Lackawanna County District Attorney Andy Jarbola said he considers Mr. Reese “a nice guy.”
“But he was a very thorough cop and police chief. I always found him to be a very thorough guy,” Mr. Jarbola said.
James Boland, another former Dunmore chief who came up through the borough police ranks with Mr. Reese, remembered his colleague similarly.
“In his drug work, he didn’t like drugs and he did his best to keep them off the street,” Mr. Boland said. “He took his job very seriously.”
His drug work once landed him in the midst of a major controversy that encircled the department.
About 1:30 a.m. on April 29, 1998, another Dunmore patrolman pulled over a car that ran a red light. Inside was passenger Thomas Harrison, at the time the county tax claim bureau director, who got out to speak to the officer and dropped a small plastic bag drop containing a “white, powdery substance that appeared to be cocaine.”
The incident stayed a secret until September 1999 when Mr. Harrison ran — unsuccessfully, ultimately — for county commissioner.
Mr. Reese, by then a borough police captain and its drug officer, took over the investigation the night of the traffic stop. Back then, he said a field test showed the powder tested negative for cocaine. But as it turned out, the test was positive and he held off on a drug charge because he turned Mr. Harrison into an informant.
Almost four years later, as federal prosecutors finally pressed the same drug case against Mr. Harrison, Mr. Reese, a captain by then, admitted the powder “tested positive for cocaine” within hours of the stop. Mr. Harrison eventually pleaded guilty to a federal drug charge and was sentenced to a year of probation.

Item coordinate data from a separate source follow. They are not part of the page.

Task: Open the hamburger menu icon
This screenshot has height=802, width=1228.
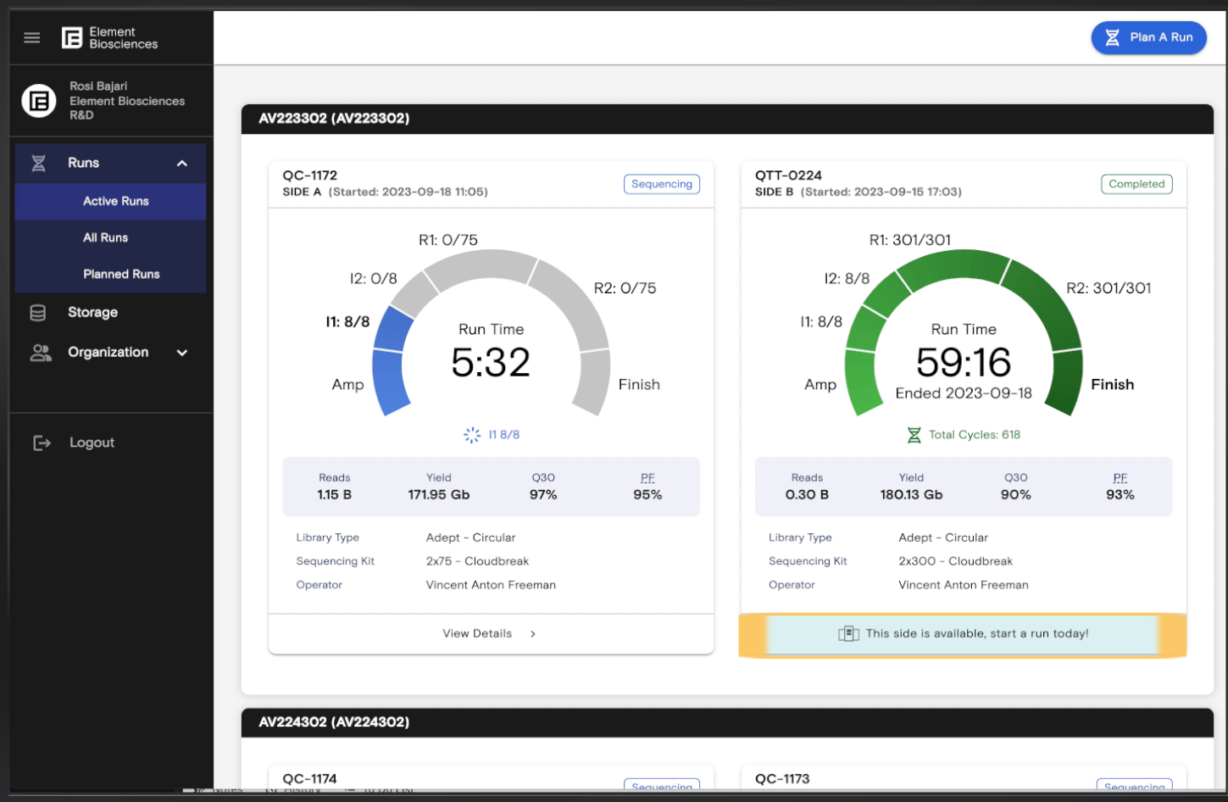Action: click(x=32, y=38)
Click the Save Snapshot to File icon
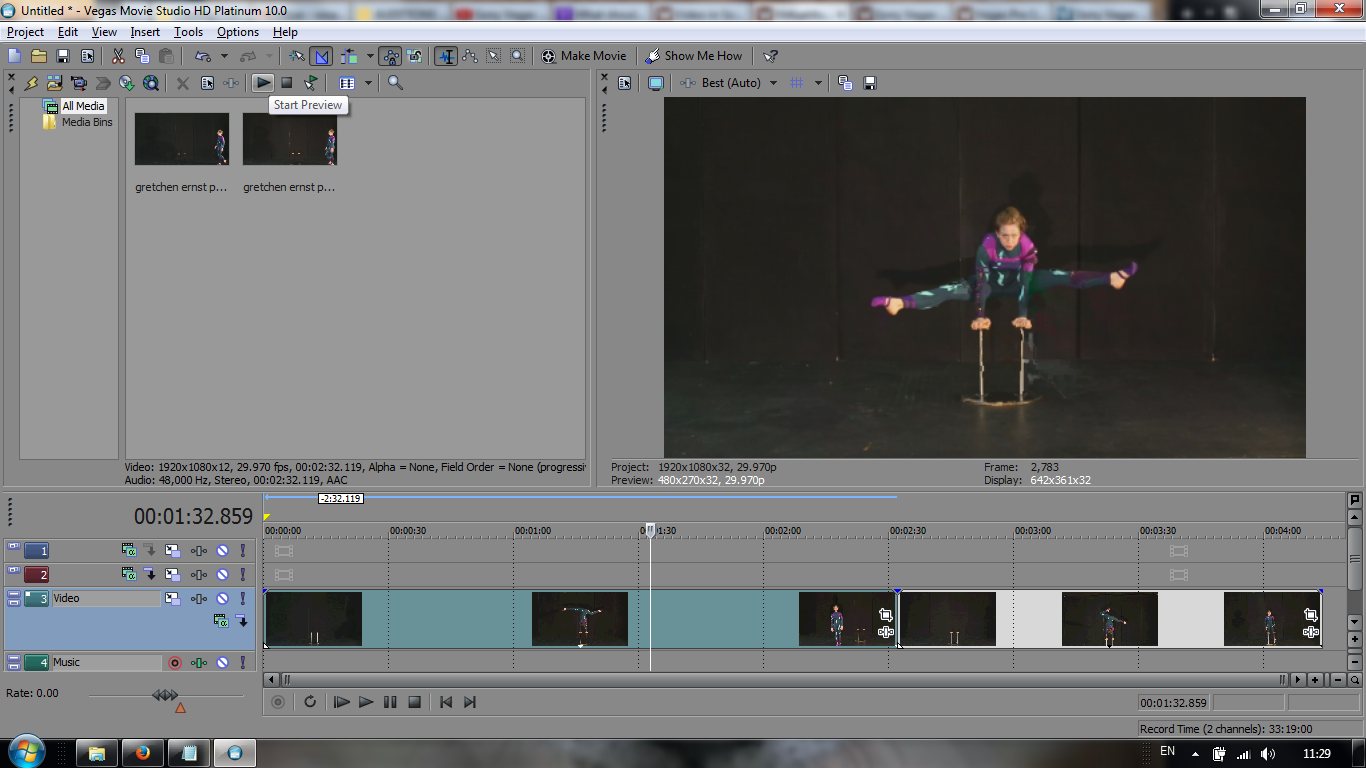 [870, 83]
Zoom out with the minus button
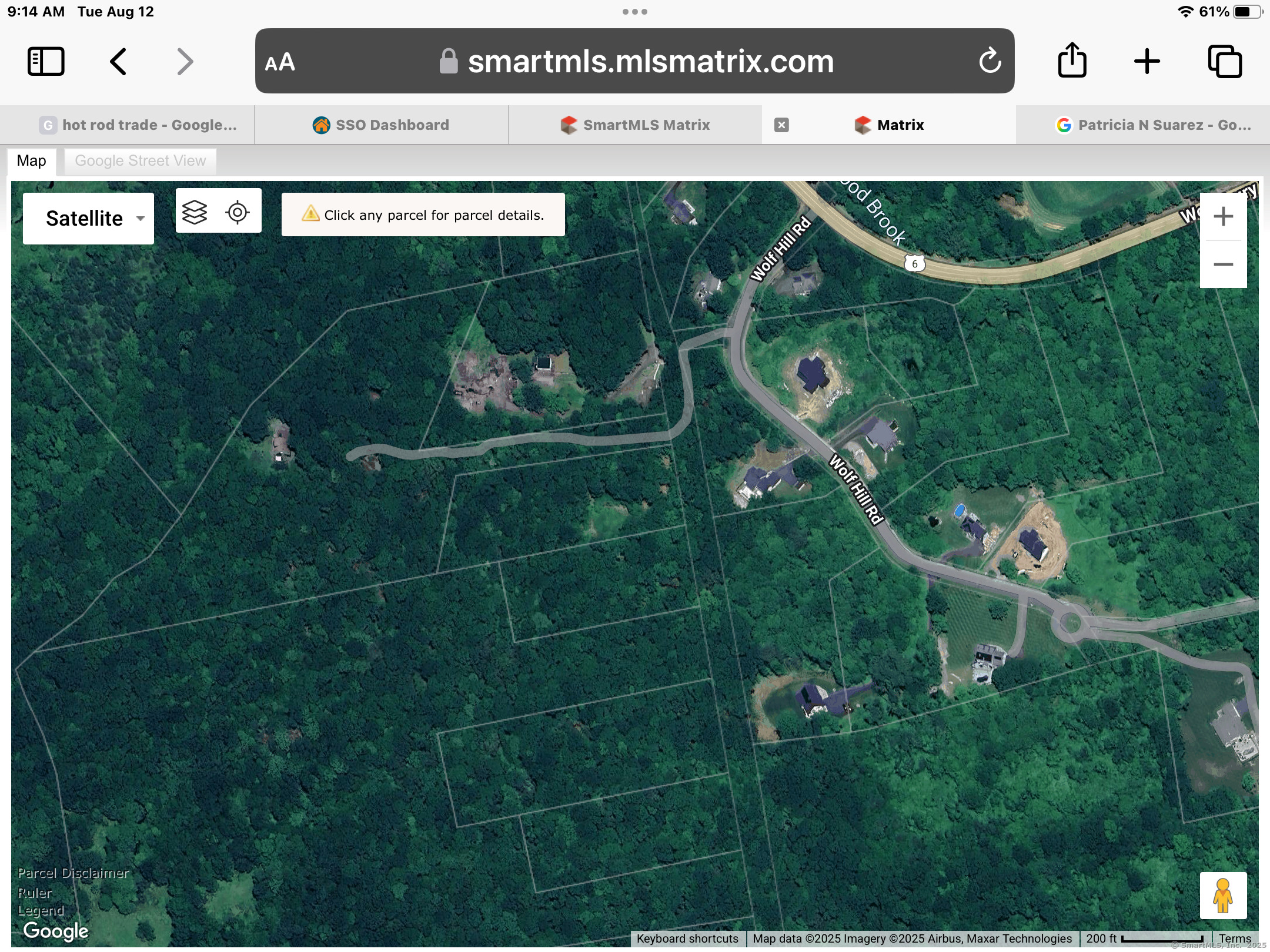1270x952 pixels. click(1223, 264)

Mr. Reese’s elevation to captain was shrouded in controversy, too.
He had failed a civil service test to become a sergeant when Mayor Patrick Loughney promoted him and two others in January 1996 to acting captain to replace two captains on sick leave. Four years later, the three acting captains still hadn’t taken a civil service test to remain captains because the borough never gave one.
In 2004, Mr. Reese suffered a serious neck injury in the basement of the borough police building when an audio speaker fell on him while he was moving a file cabinet. The injury forced his retirement. But in March 2009, the borough council reinstated him — as police chief.
“He is as dedicated as they come,” Councilman Thomas Hennigan said then. “Politics has nothing — nothing — to do with this.”
Mr. Boland, the chief at the time, said Mr. Reese wanted to return to work and found a doctor who cleared him to return if he wasn’t required to be the first on the scene of a police call in case physicality was required. A year short of retirement, Mr. Boland said he voluntarily agreed to return to being assistant police chief so his former colleague could return to the force as chief.
“He was a good, dedicated officer, dedicated to the citizens of the borough,” Mr. Boland said.